Friday 31 July 2009

Think for Yourself

In 1999, when Mr. Market was squealing with delight, American employees directed an average of 8.6% of their paychecks into their 401(k) retirement plans.

By 2002, after Mr. Market had spent three years stuffing stocks into black garbage bags, the average contribution rate had dropped by nearly one-quarter, to just 7%.

Lessons:

The cheaper stocks got, the less eager people became to buy them - because they were imitating Mr. Market, instead of thinking for themselves.

Would you willingly allow a certifiable lunatic to come by at least five times a week to tell you that you should feel exactly the way he feels?

Would you ever agree to be euphoric just because he is - or miserable just because he thinks you should be?

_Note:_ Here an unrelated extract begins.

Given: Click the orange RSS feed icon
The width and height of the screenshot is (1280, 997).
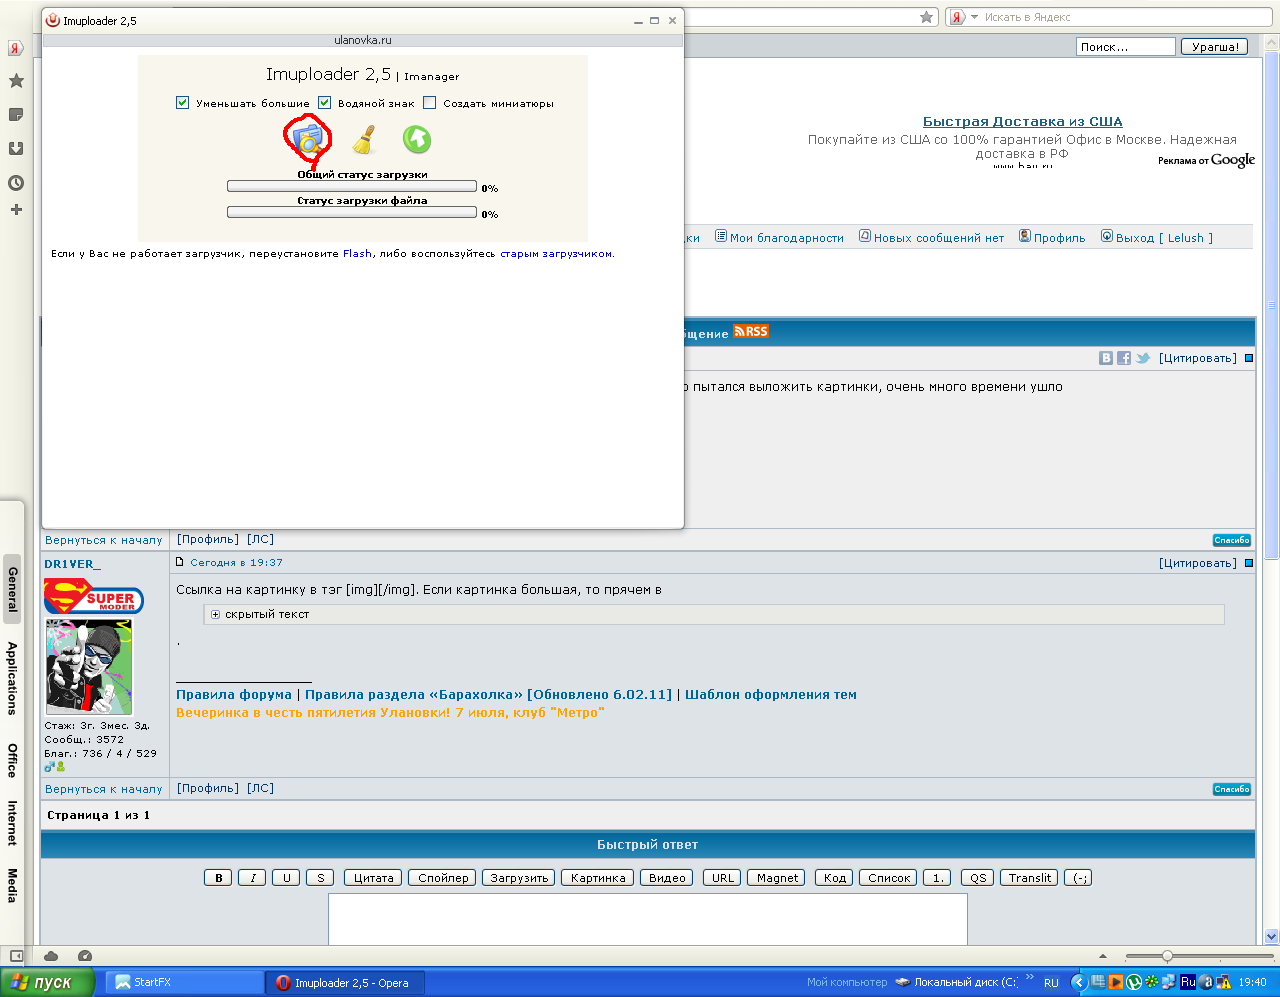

Of course not. You'd insist on your right to control of your own emotional life, based on your experiences and your beliefs.

But, when it comes to their financial lives, millions of people let Mr. Market tell them how to feel and what to do - despite the obvious fact that, from time to time, he can get nuttier than a fruitcake.

One of Graham's most powerful insights is this: "The investor who permits himself to be stampeded or unduly worried by unjustified market declines in his holdings is perversely transforming his basic advantage into a basic disadvantage."

The intelligent investor has the full freedom to choose whether or not to follow Mr. Market. You have the luxury of being able to think for yourself.